_WRITTEN INSTRUCTION_
Write out the records from the line with "You are a computer-use agent." up to and including the line with "Click the Beauty option label", word for word, leaving out the pictures.

_TASK DATA_
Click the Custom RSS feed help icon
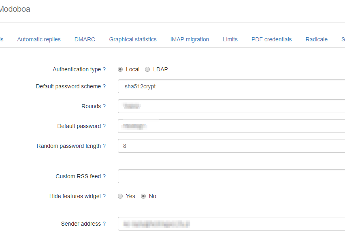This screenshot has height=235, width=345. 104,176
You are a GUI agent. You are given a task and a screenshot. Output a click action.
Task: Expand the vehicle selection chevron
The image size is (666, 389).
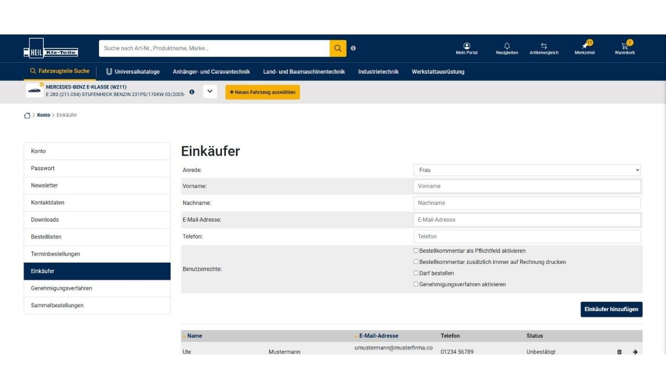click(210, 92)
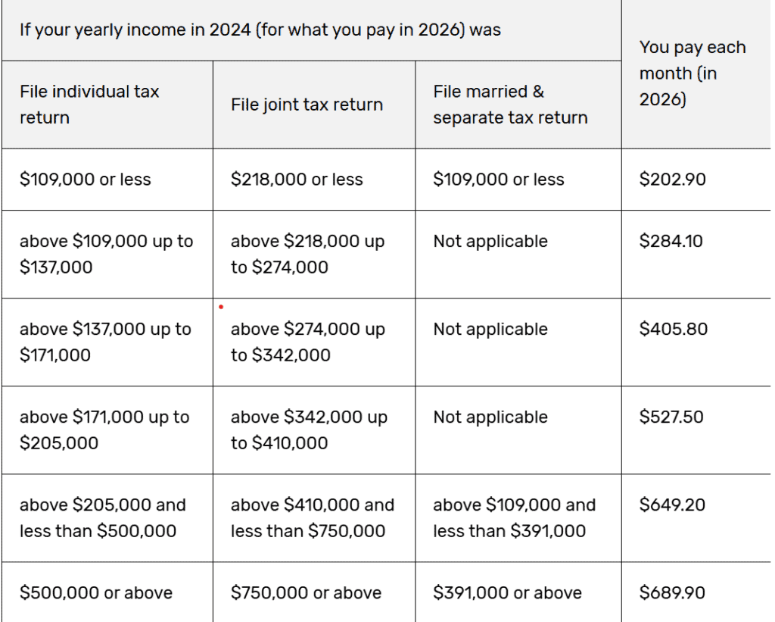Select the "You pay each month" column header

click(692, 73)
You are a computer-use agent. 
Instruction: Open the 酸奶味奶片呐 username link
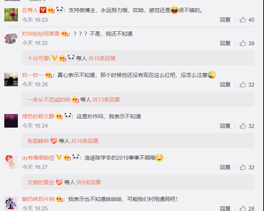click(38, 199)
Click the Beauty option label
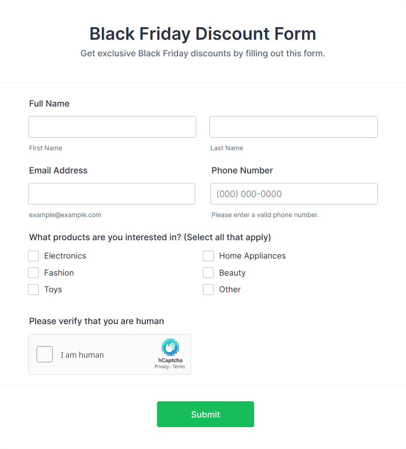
---
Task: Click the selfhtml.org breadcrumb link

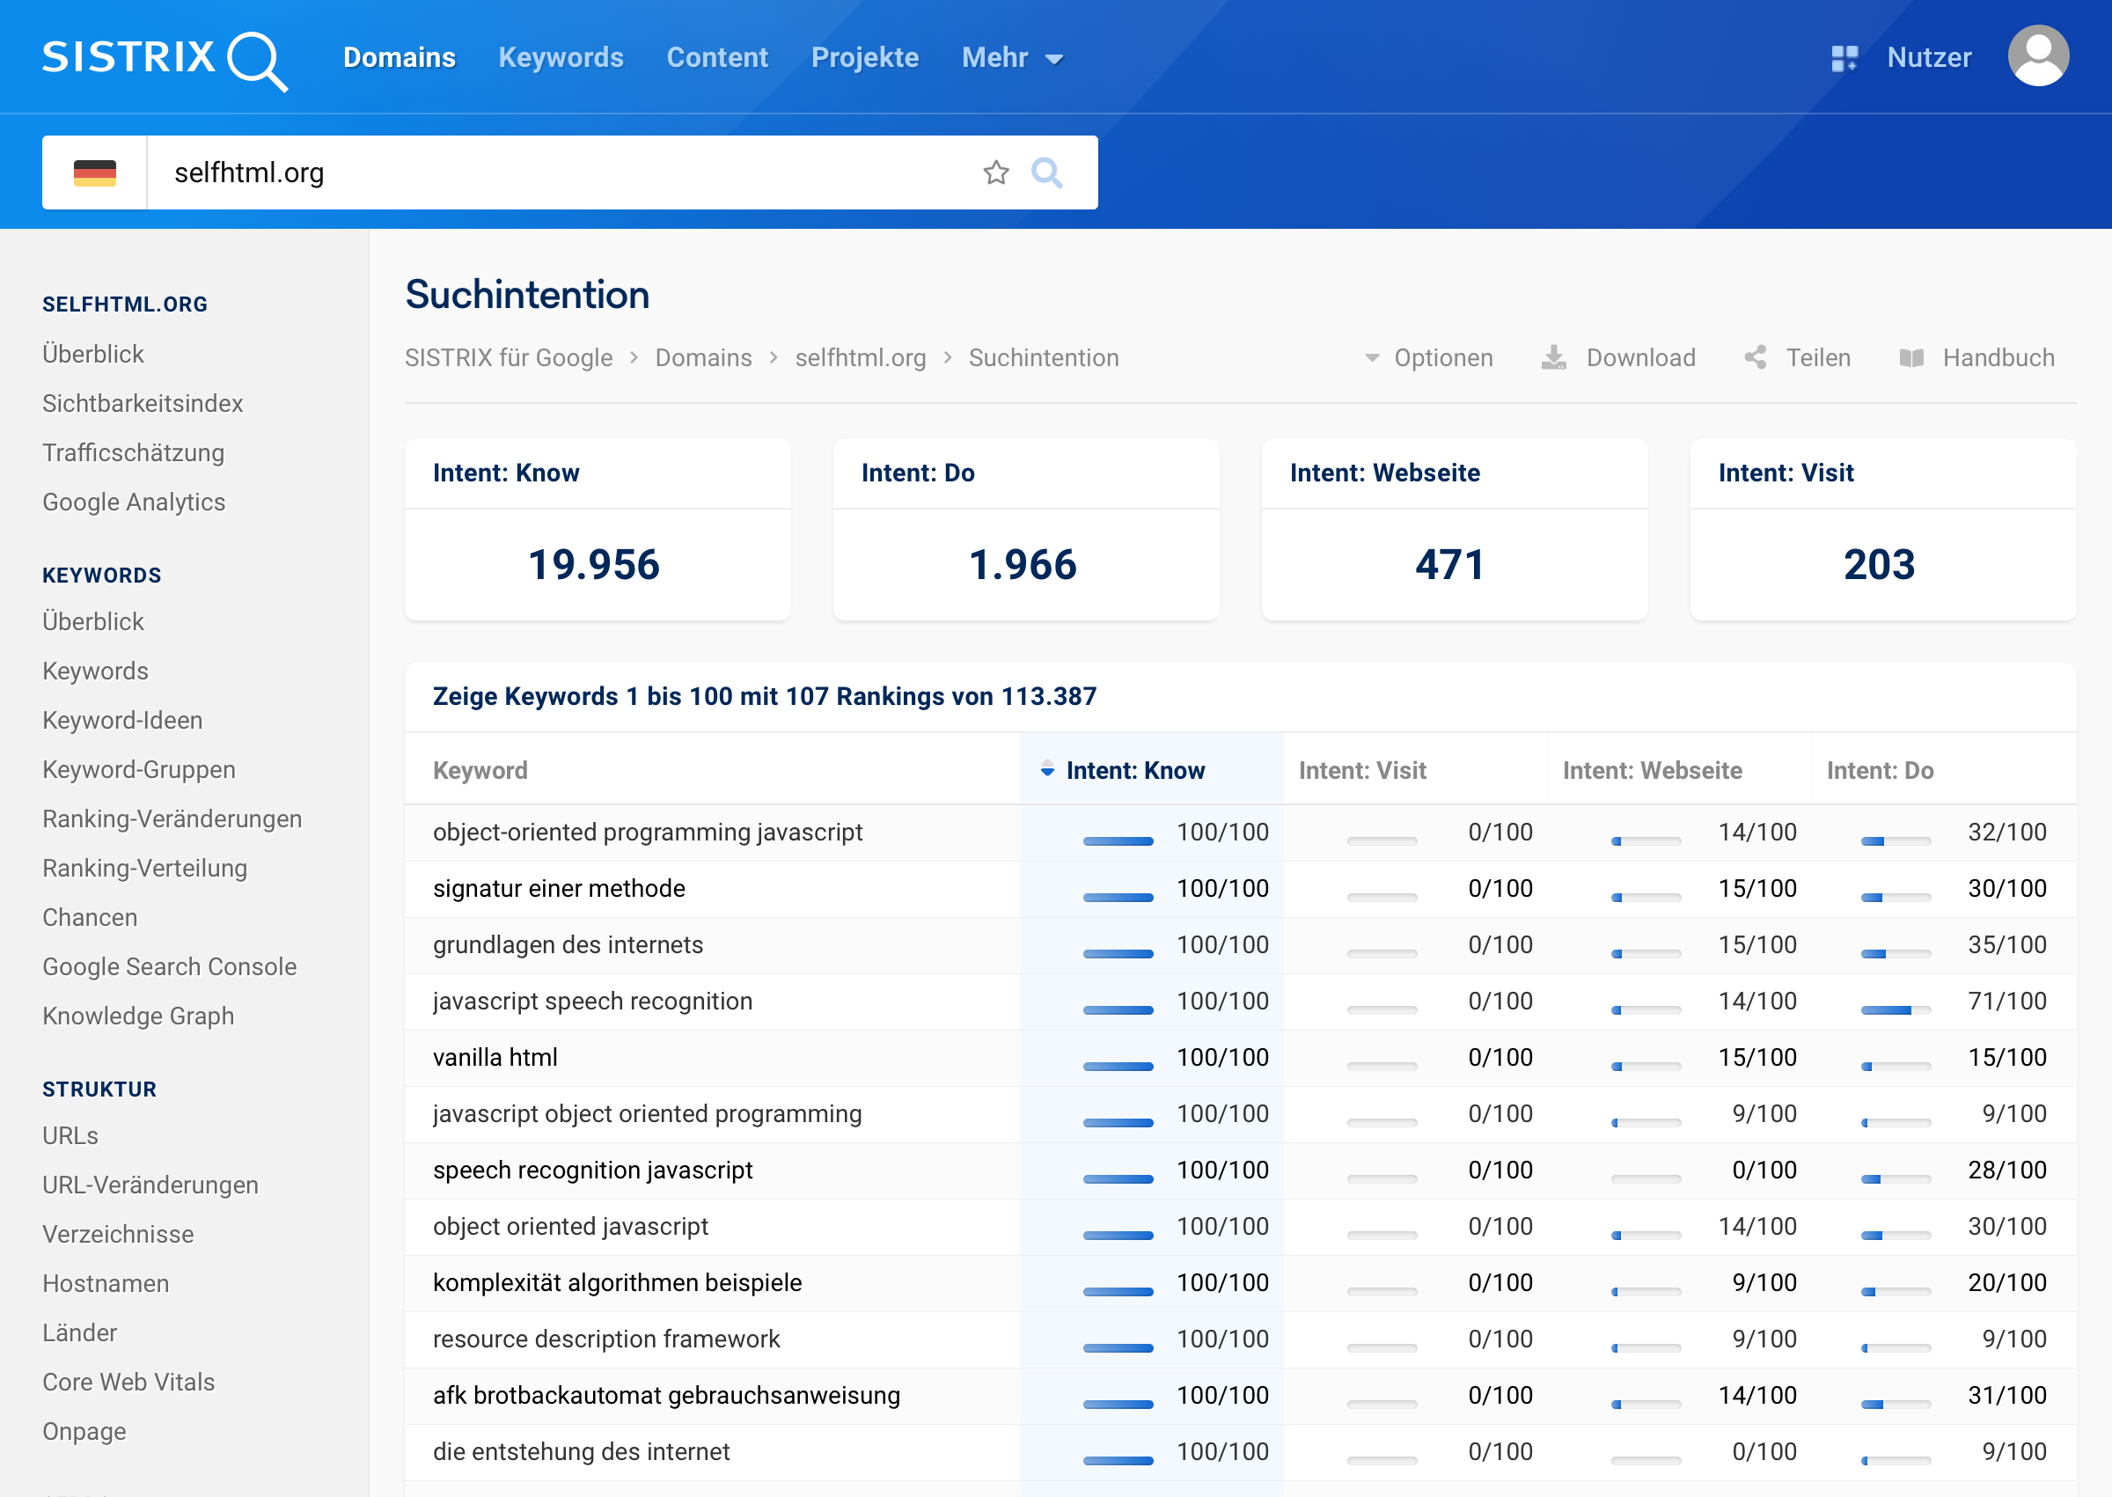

_RESPONSE TO THIS EXERCISE_
You are a computer-use agent. 
Instruction: Open the 酸奶味奶片呐 username link
click(38, 199)
Click the Beauty option label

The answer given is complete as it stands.